先輩の涙を汗に変えて走る-。第89回箱根駅伝(来年1月2、3日)で連覇を目指す東洋大で、1年生でただ1人メンバー入りした服部勇馬(仙台育英)が、先輩の思いを胸に快走を誓った。13日、埼玉県内で練習を公開。前回大会でアンカーを務めながら今回のメンバーから外れた主将の斎藤貴志(4年)は、仙台育英の3学年上の先輩。「粘りの走りを受け継ぐ」と力強く話した。

 高校の先輩が歓喜のテープを切る。今年1月3日。区間賞で大手町のゴールに飛び込む斎藤の姿を、服部は新潟・十日町の実家に映るテレビで見た。「かっこよかったなあ、って思いました」。続けて出た言葉は「でも、もうあの人は走れないんですよね」。少しさびしそうだった。

 在学は重ならないが、仙台育英の夏合宿などでアドバイスをもらった。「いろいろと世話してもらい、入学後も分からないことを教えてもらいました」と服部。10日のエントリー発表で自分の名前が外れた後も「オレの分まで頑張ってくれ」と逆に励まされた。やるしかない。「自分にとって斎藤さんは『キャプテン』というより『高校の先輩』という存在。
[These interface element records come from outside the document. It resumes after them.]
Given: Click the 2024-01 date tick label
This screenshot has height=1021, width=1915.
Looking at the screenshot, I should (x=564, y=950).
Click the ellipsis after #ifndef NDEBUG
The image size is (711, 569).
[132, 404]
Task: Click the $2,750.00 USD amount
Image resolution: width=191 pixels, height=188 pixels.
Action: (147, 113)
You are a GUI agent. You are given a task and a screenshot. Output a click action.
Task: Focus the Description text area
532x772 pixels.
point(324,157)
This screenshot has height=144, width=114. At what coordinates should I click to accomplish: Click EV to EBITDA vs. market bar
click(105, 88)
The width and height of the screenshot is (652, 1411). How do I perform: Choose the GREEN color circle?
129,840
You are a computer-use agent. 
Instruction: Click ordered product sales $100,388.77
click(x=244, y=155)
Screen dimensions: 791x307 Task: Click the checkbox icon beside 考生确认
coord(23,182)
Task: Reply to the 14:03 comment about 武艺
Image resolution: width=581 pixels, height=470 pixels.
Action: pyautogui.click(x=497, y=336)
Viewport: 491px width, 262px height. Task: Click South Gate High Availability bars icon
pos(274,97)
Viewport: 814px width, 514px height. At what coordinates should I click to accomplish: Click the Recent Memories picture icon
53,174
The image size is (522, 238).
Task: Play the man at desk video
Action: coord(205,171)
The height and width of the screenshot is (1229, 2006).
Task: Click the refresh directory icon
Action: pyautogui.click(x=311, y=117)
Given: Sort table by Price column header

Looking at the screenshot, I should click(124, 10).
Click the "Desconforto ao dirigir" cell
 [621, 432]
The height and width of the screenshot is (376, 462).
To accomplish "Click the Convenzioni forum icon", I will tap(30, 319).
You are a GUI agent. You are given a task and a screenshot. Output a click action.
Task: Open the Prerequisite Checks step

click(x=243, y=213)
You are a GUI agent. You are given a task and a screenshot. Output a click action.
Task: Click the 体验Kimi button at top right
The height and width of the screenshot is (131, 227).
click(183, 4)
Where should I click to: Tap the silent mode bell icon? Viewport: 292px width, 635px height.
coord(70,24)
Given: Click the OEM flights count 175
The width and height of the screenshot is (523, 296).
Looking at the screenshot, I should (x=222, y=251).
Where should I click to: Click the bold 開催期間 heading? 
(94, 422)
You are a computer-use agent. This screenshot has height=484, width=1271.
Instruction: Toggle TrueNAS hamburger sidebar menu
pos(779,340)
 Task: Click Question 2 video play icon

斎藤さんの分もしっかりと、粘りの走りを受け継ぎます」。

 自らの雪辱もかかる。11月の全日本はアンカーの大役を任され1分7秒の貯金をもらったが、駒大のエース窪田に逆転された。「1週間はへこんだ」というが、酒井監督から「泣いてても強くなれない。立ち上がって前を向こう」と背中を押された。今では「いい経験をさせてもらった」と切り替えている。

 「脱柏原」で臨む連覇への道。常勝軍団の仲間入りは、柏原の1年時から始まった。適性から山登りはないだろうが、スーパールーキーの再来をファンは待望する。男の3兄弟全員に「馬」の字がつく服部。生き馬の目を抜くほどのスピードで、箱根路を駆け抜ける。【渡辺佳彦】

 ◆服部勇馬(はっとり・ゆうま)1993年(平5)11月13日生まれ、新潟県出身。小学校ではサッカー、十日町市立中里中から陸上とスキー距離を始める。仙台育英から東洋大史上初めて長距離2種目で「13分台&28分台」の記録をひっさげて入学。自己ベストは5000メートルが13分56秒52、1万メートルが28分52秒55。家族は父好位(よしのり)さん(42)母麻理子さん(42)。弟弾馬さんは愛知・豊川高3年で来春、東洋大入学予定。弟風馬さん(15)妹葉月さん(9)の4人きょうだい。176センチ、60キロ。血液型O。